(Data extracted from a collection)
_____

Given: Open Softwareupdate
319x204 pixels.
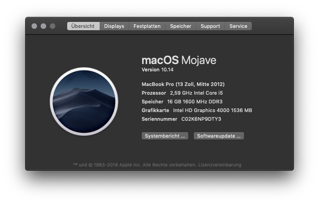Looking at the screenshot, I should (219, 136).
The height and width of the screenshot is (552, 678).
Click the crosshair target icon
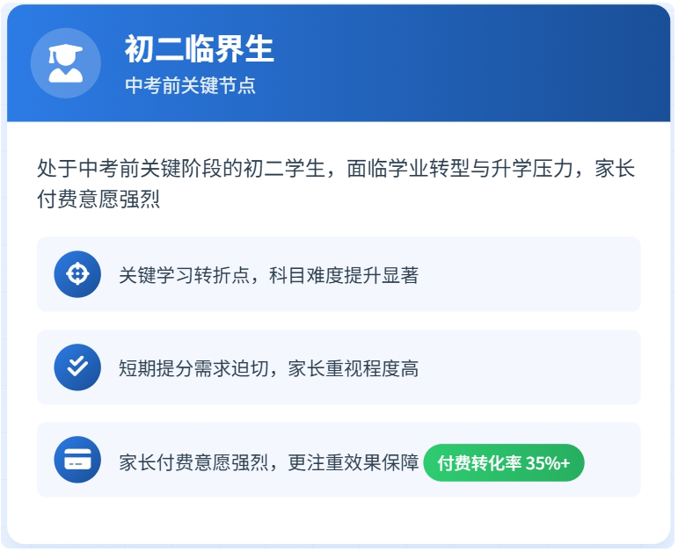[77, 274]
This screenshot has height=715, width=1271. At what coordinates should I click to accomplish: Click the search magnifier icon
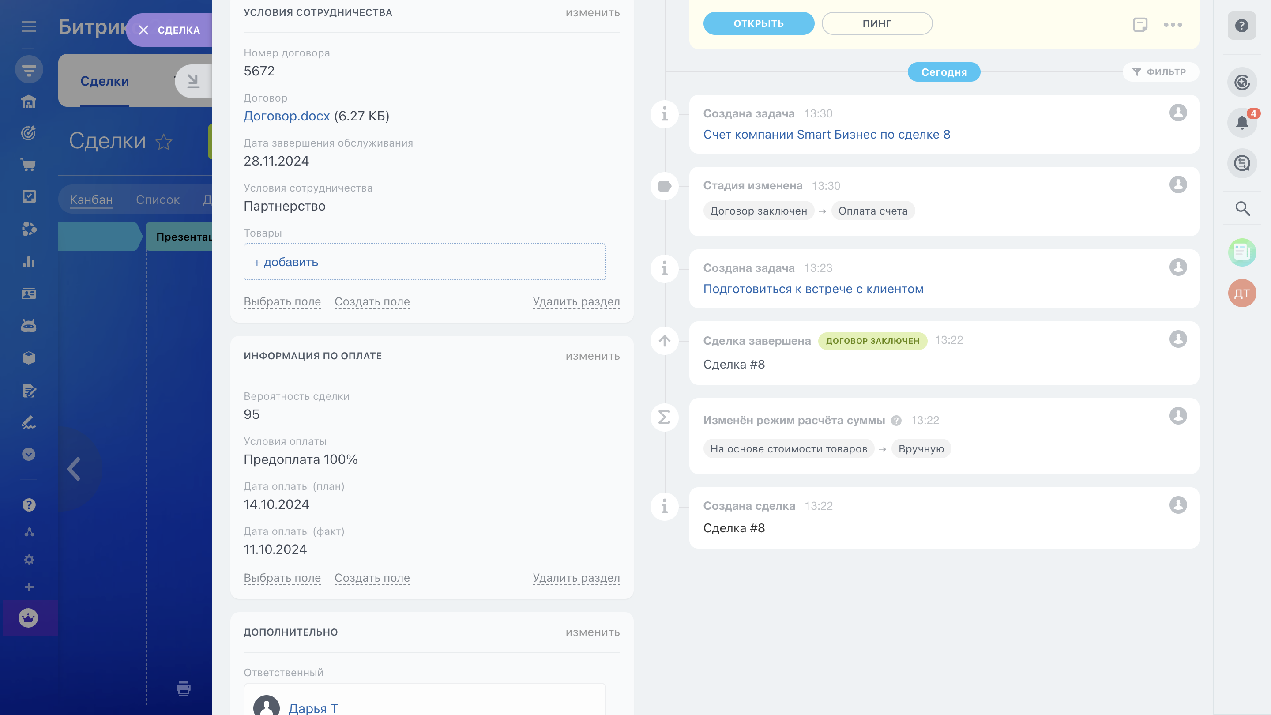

_____

## What this task involves
Where a line above includes "height", copy that line.

## Answer section
The height and width of the screenshot is (552, 678).
This screenshot has height=715, width=1271. At what coordinates should I click to accomplish: Click the search magnifier icon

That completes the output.